Written task: From the article on "Viva, Moldova!" below, list every Eurovision pre-party at which Satoshi performed, giving the venue and city for each.

Excerpted text:
┏━━

Single by Satoshi
- Language: Romanian
- English title: Long Live Moldova!
- Released: 7 January 2026
- Length: 2:48
- Songwriter: Vlad Sabajuc

Music videos
- "Viva, Moldova!" on YouTube "Viva, Moldova!" (club remix) on YouTube

Alternative covers
- Eurovision version cover

Eurovision Song Contest 2026 entry
- Country: Moldova
- Artist: Satoshi
- Languages: Romanian

Finals performance
- Semi-final result: 4th
- Semi-final points: 208
- Final result: 8th
- Final points: 226

Entry chronology
- ◄ "In the Middle" (2024)

Official performance video
- "Viva, Moldova!" (first semi-final) on YouTube "Viva, Moldova!" (grand final) on YouTube

= Viva, Moldova! =

2026 single by Satoshi

"Viva, Moldova!" (lit. 'Long Live Moldova!') is a song by Moldovan rapper, singer, and songwriter Satoshi. The song represented Moldova at the Eurovision Song Contest 2026, and finished in eighth place at the final.

== Promotion ==
To promote "Viva, Moldova!" before the Eurovision Song Contest 2026, Satoshi announced his intent to participate in various Eurovision pre-parties. He performed at the Nordic Eurovision Party 2026 held at Rockefeller in Oslo on 21 March 2026. He also participated at Eurovision in Concert 2026, held at AFAS Live Arena in Amsterdam on 11 April 2026. Finally, he performed at the London Eurovision Party 2026, held at Here at Outernet on 19 April 2026.

Prior to his participation in the Eurovision pre-parties, Satoshi performed as an interval act at Vidbir 2026, Ukraine's national selection for the Eurovision Song Contest 2026.

== Critical reception ==
"Viva, Moldova!" was met with generally positive reviews from music critics. Eva Frantz of Yle gave the song a rating of 10 out of 10, describing it as having "deliberately silly song lyrics...mixed with rap and folk music", and called the entry "catchy, different and fun". Jon O'Brien from Vulture ranked the entry sixth out of the 35 entries, calling it an "unashamedly chaotic mix of snake-charming flutes, ’90s breakbeats, and chants tailor-made for belting on a packed soccer terrace". He wrote that the song was "more enlivening" than the official World Cup anthem and "much less obnoxious" than the similarly themed "Tutta l'Italia" by Gabry Ponte.

┗━━

Data section:
┏━━

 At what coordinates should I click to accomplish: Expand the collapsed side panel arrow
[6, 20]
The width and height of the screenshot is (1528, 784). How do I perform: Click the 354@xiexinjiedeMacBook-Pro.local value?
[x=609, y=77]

┗━━

Final answer:
- Nordic Eurovision Party 2026: Rockefeller, Oslo
- Eurovision in Concert 2026: AFAS Live Arena, Amsterdam
- London Eurovision Party 2026: Here at Outernet, London